Se rieron. La sala se relajó. Iban a entenderse bien.

– Eres el responsable directo de Yacub Diuri -dijo Rodney-, pero tú eres agente de policía.

– Yacub es amigo mío. Dijo que suministraría información al CNI sólo con la condición de que yo fuese su contacto principal.

– ¿Cuánto hace que lo conoces?

– Cuatro años -dijo Falcón-. Nos conocimos en septiembre de 2002.

– ¿Y cuándo fue la última vez que lo viste antes de ayer?

– Pasamos parte de las vacaciones juntos, en agosto.

– ¿Y su hijo, Abdulá, estaba con vosotros?

– Eran unas vacaciones familiares.

– ¿Y qué te pareció Abdulá?

– Como era de esperar, el hijo de un miembro opulento de la élite marroquí -dijo Falcón.

– ¿Un niño pijo? -preguntó Hamilton.

– No exactamente. No se comportaba de modo diferente a un chico español de su edad. Estaba muy pegado al ordenador, aburrido junto a la playa, pero es buen chico.

– ¿Era devoto?

– No más que el resto de la familia, que se toma la religión muy en serio. Por lo que yo sé, no se levantaba pronto de la mesa después de cenar para ir a estudiar el Corán, pero si Yacub me dijo que tenía el navegador lleno de páginas web «islámicas», seguramente eso es lo que hacía.

– ¿Bebía? -preguntó Rodney-. ¿Alcohol?

– Sí -dijo Falcón, sintiendo el peso extraño de esta pregunta-. Yacub, Abdulá y yo compartíamos una botella de vino en la cena.

– ¿Sólo una botella de vino para los tres? -dijo Rodney, que tenía el botón superior de la camisa desabrochado y el nudo de la corbata descentrado.

Hamilton soltó una carcajada estruendosa.

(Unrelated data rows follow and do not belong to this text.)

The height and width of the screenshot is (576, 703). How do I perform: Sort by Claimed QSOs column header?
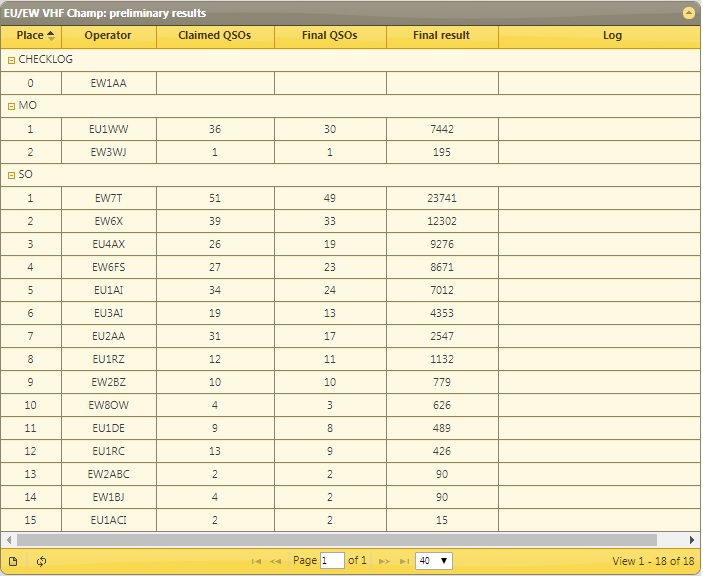click(214, 36)
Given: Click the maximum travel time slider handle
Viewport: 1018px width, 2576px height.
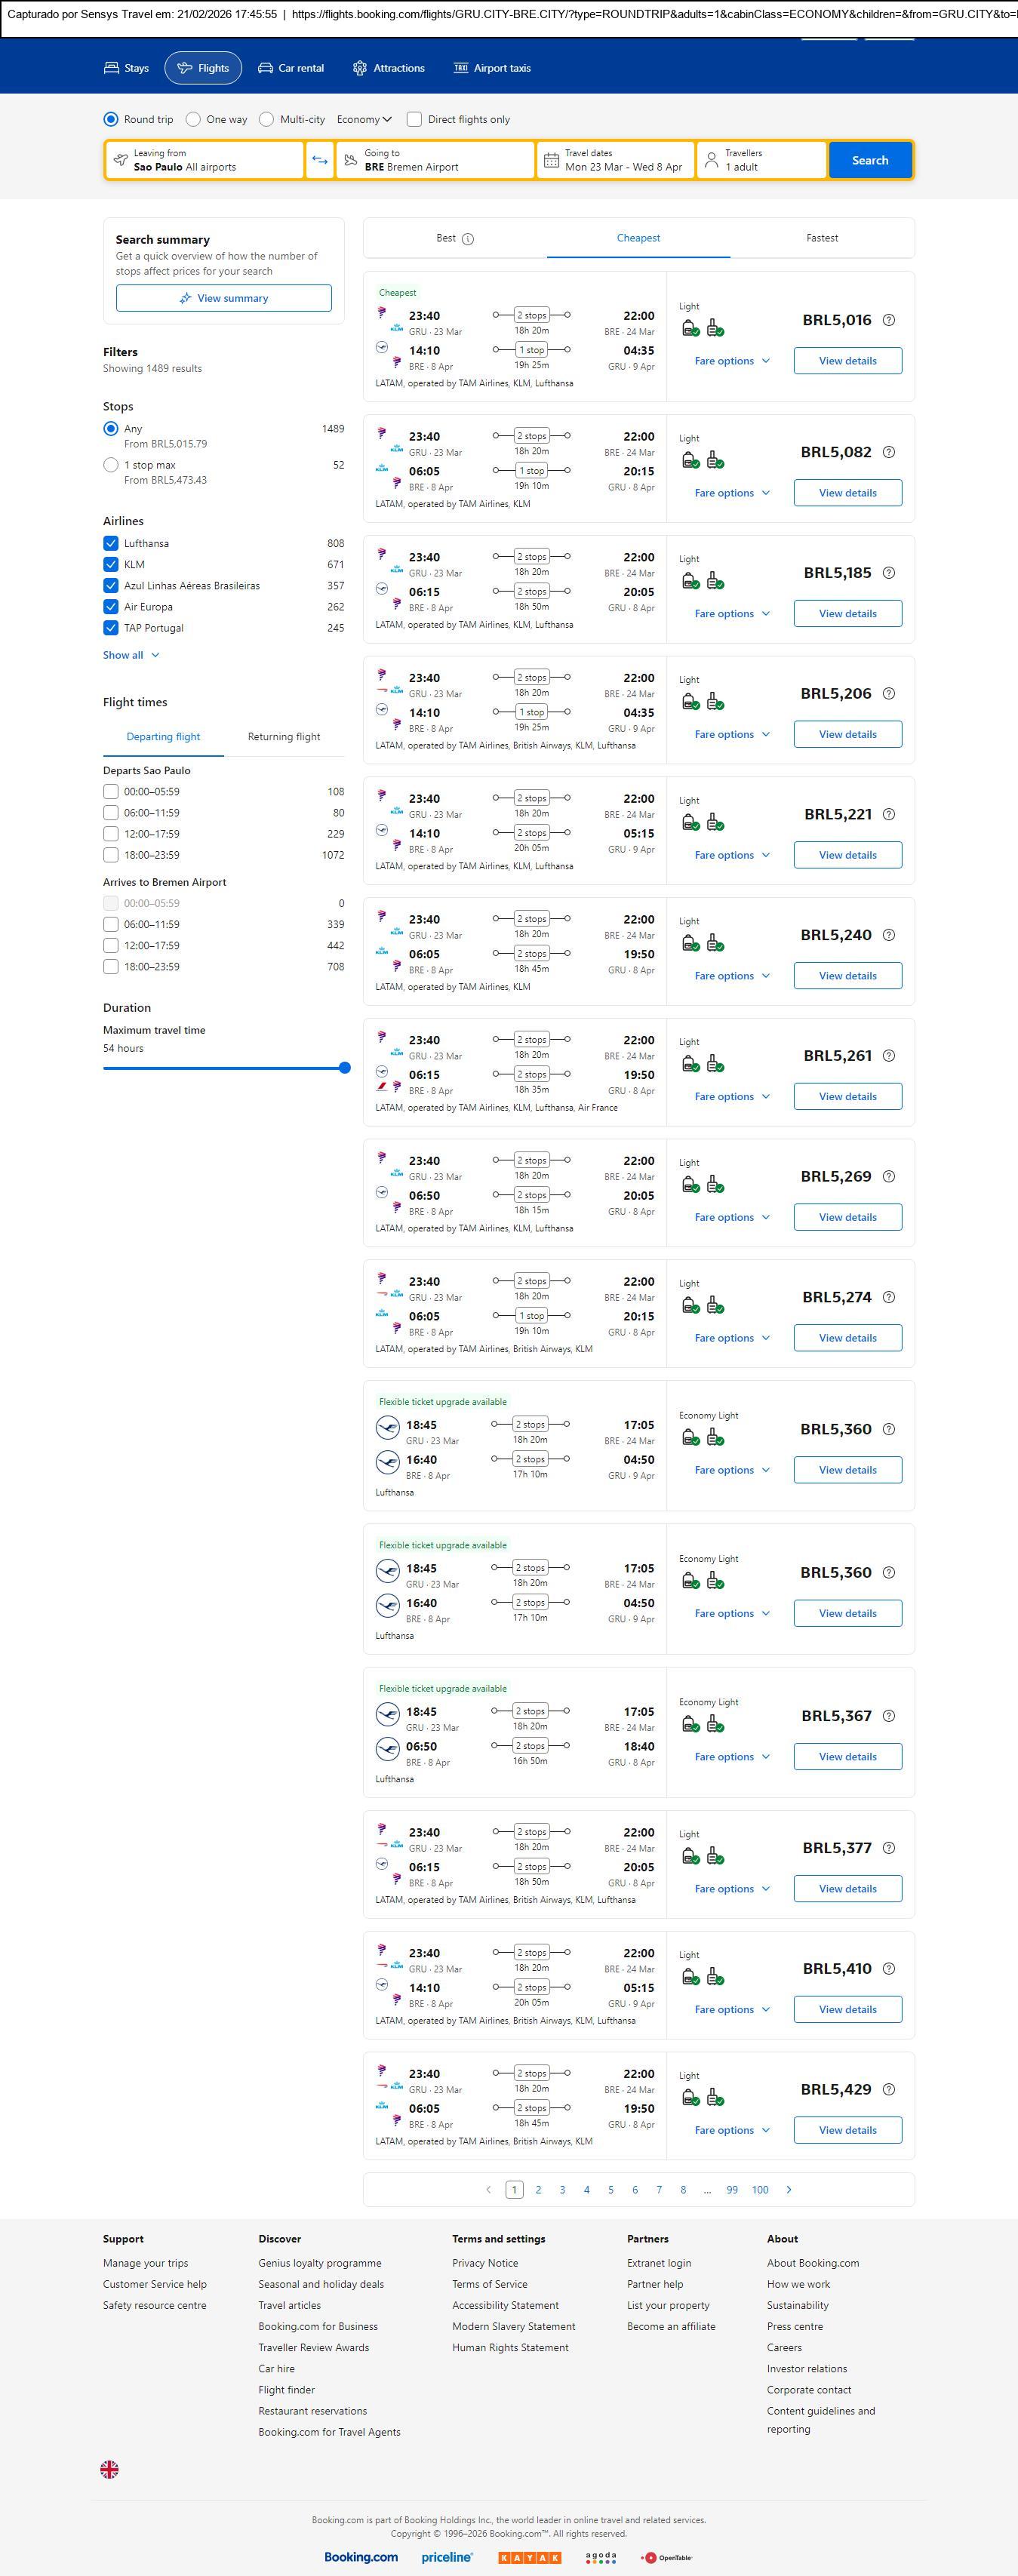Looking at the screenshot, I should click(x=345, y=1068).
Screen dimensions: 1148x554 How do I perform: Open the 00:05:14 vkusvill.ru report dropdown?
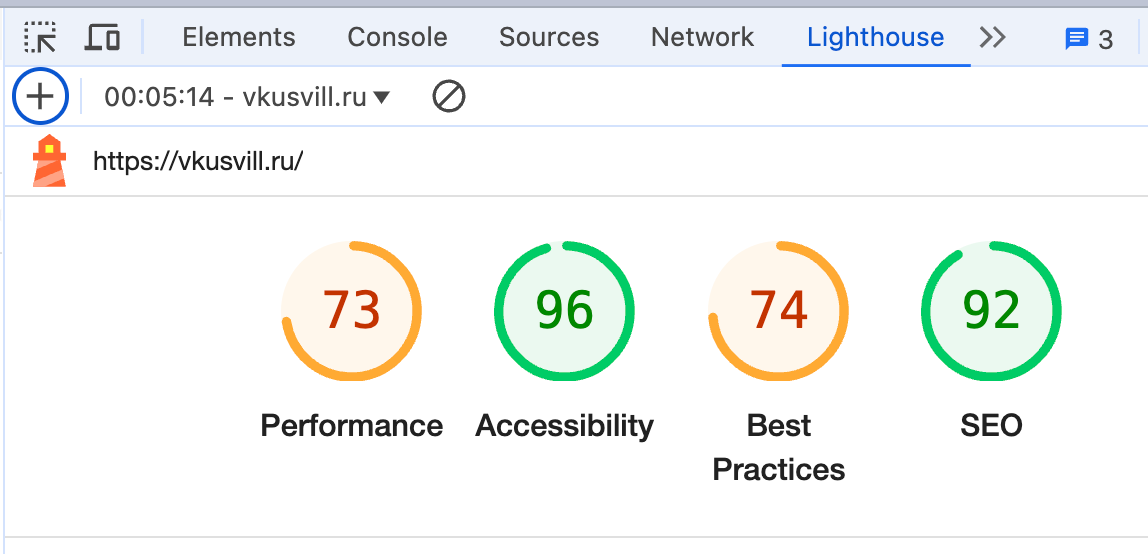click(x=247, y=97)
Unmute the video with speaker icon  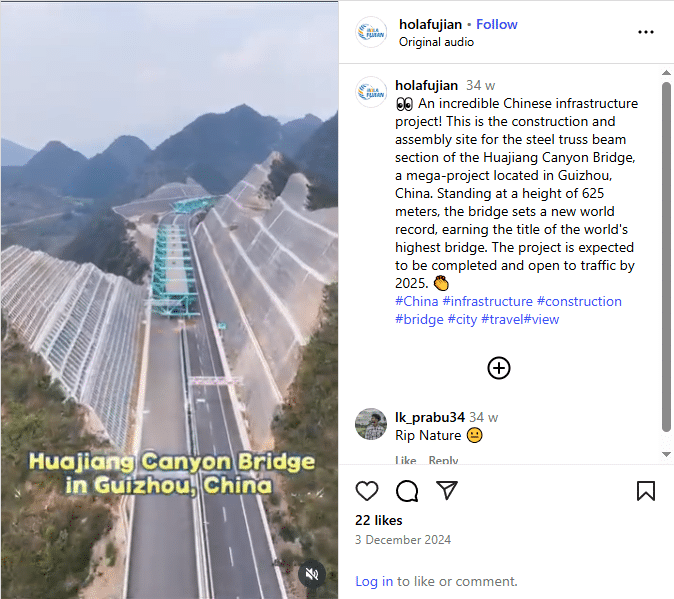point(312,574)
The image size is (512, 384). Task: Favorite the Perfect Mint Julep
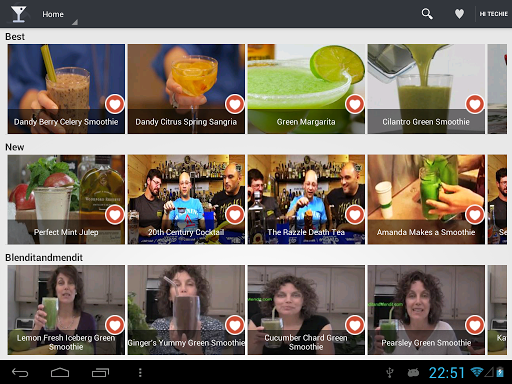coord(115,215)

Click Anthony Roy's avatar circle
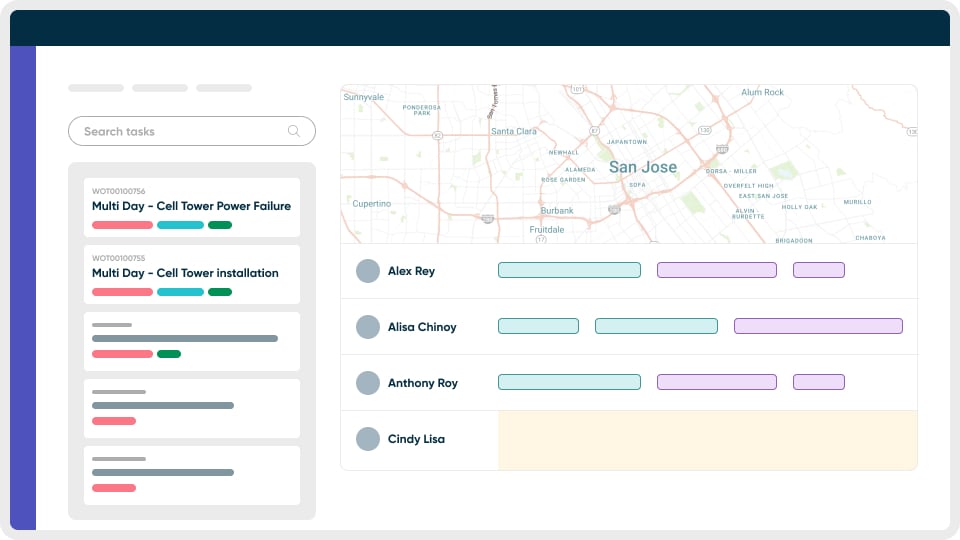pyautogui.click(x=368, y=383)
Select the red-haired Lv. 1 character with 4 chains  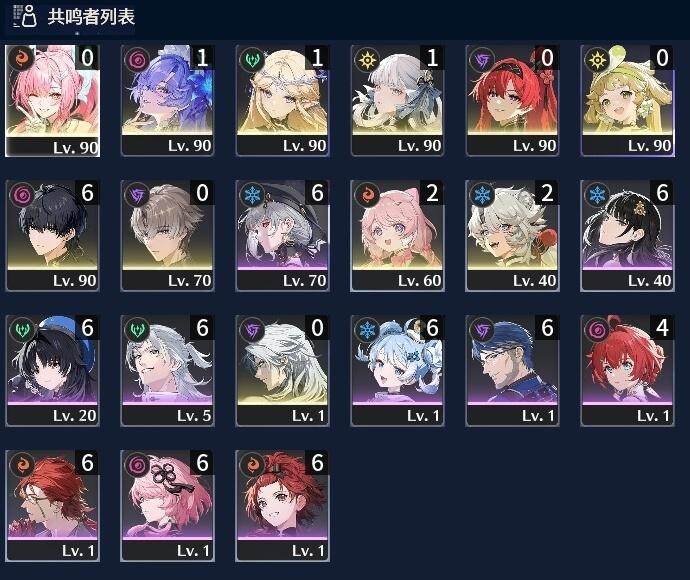coord(628,371)
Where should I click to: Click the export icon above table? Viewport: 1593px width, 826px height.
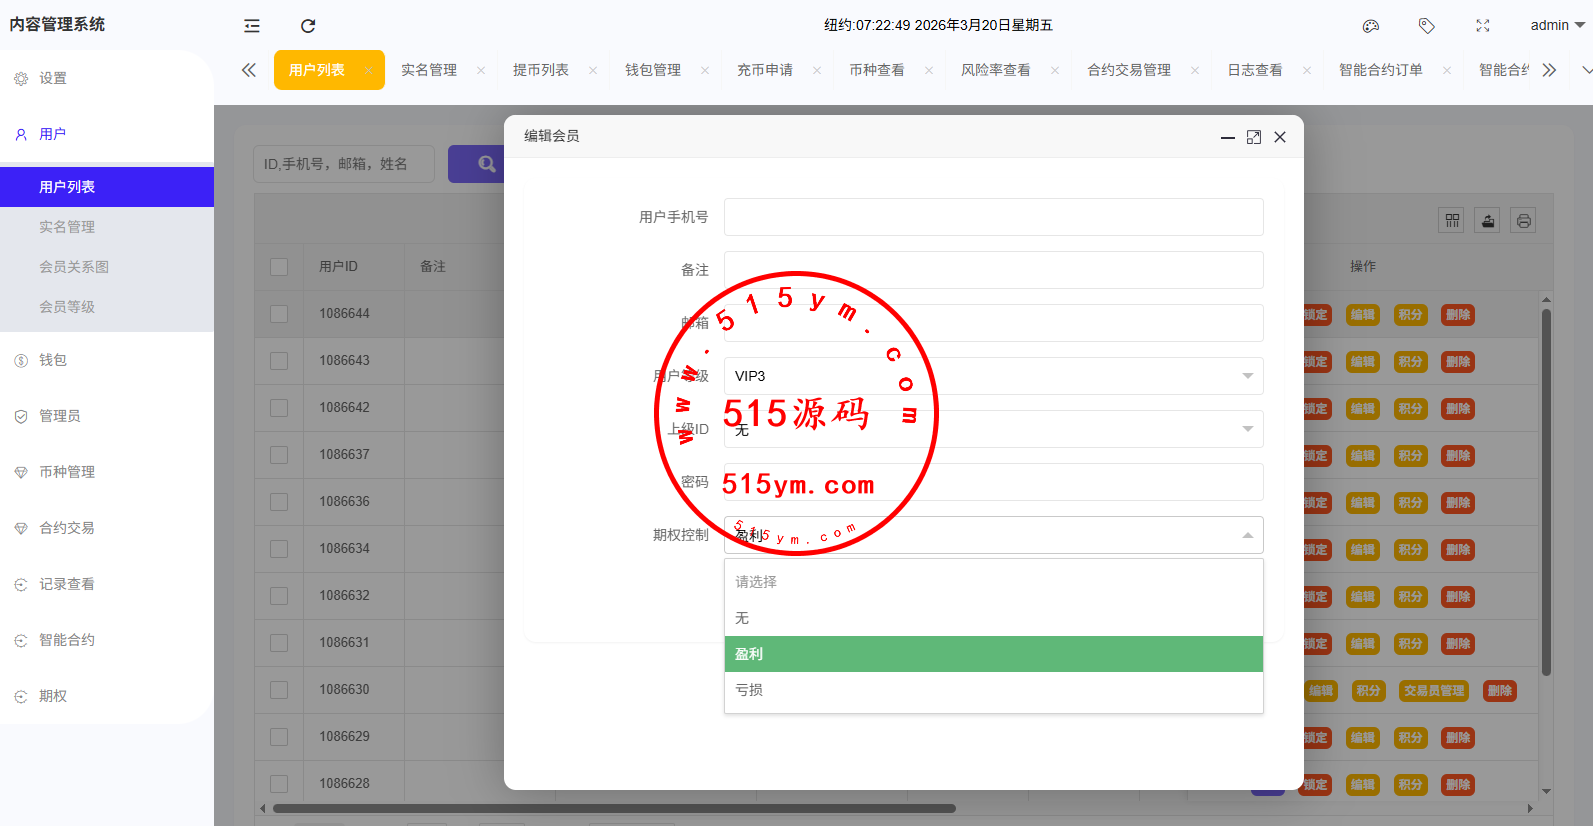[x=1488, y=221]
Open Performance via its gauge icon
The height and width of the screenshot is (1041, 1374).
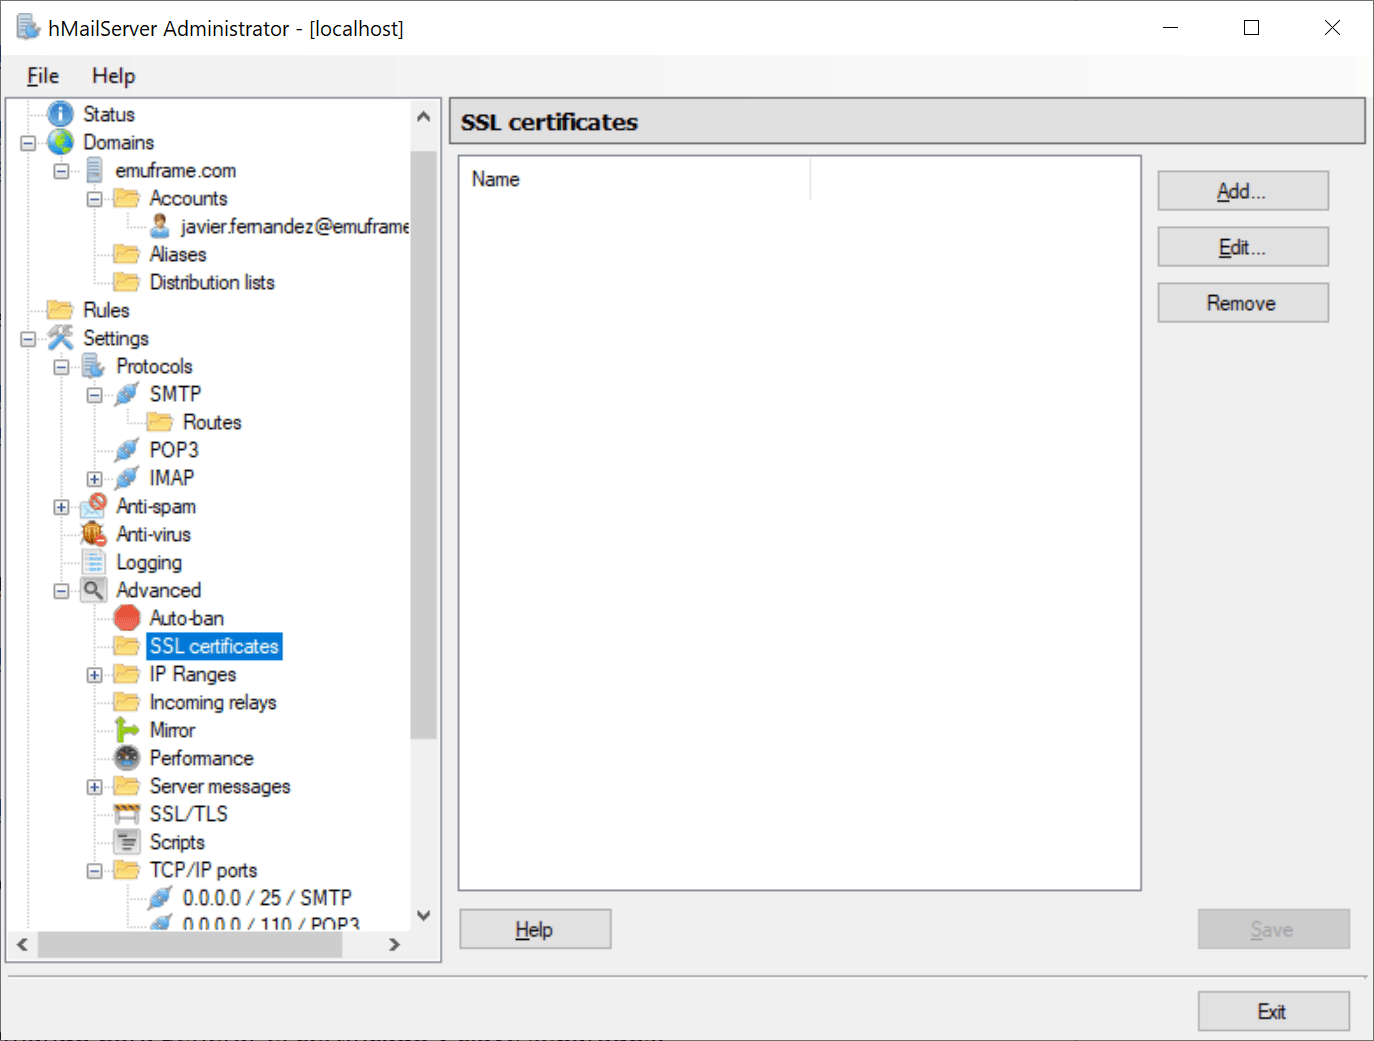[126, 758]
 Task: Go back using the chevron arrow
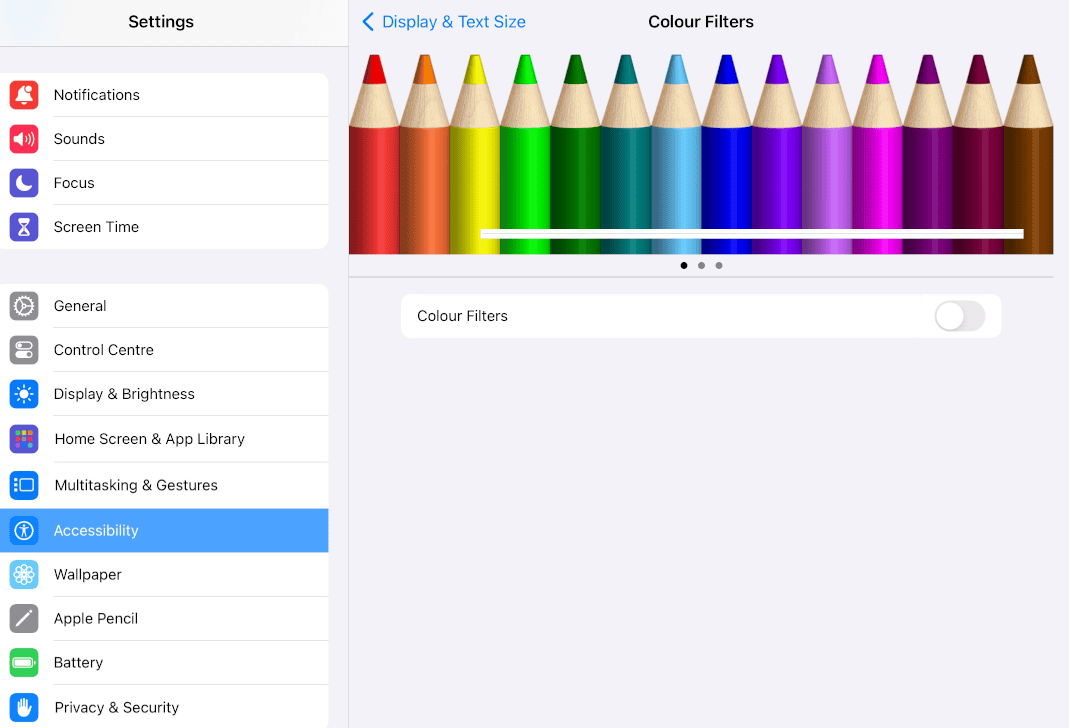(368, 22)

– Si yo no hubiera estado, no habrían bebido alcohol -dijo Falcón-. Era sólo para que me sintiera cómodo como invitado.

– ¿Abdulá ha acompañado alguna vez a Yacub en sus viajes de negocios al Reino Unido? -preguntó Hamilton.

– Creo que sí. Creo recordar que Yacub me comentó que llevó a Abdulá a la Tate Modern a ver la exposición de Edward Hopper. Eso fue antes de que yo reclutase a Yacub.

– ¿Sabías que Abdulá está ahora en Londres?

– No. De hecho, ayer Yacub me dijo que estaba en un campo de entrenamiento de muyahidines del GICM, en Marruecos. También me dijo que él regresaba a Rabat…

– Pablo nos ha puesto al corriente -dijo Rodney, asintiendo.

– ¿Ya lo habéis encontrado? -preguntó Falcón, y Rodney lanzó una mirada desafiante-. Pablo dijo que le habíais perdido la pista, o, mejor dicho, que Yacub se había zafado de vuestro…

– Volvimos a encontrarlo hace una hora -dijo Rodney-. Estaba sólo él. Abdulá se quedó en el hotel. No es la primera vez que se zafa de uno de nuestros vigilantes, ¿sabes?

– ¿Lo seguís todas las veces que viene a Londres?

– Lo hacemos ahora -dijo Hamilton-, desde la primera vez que se zafó del vigilante, en el mes de julio.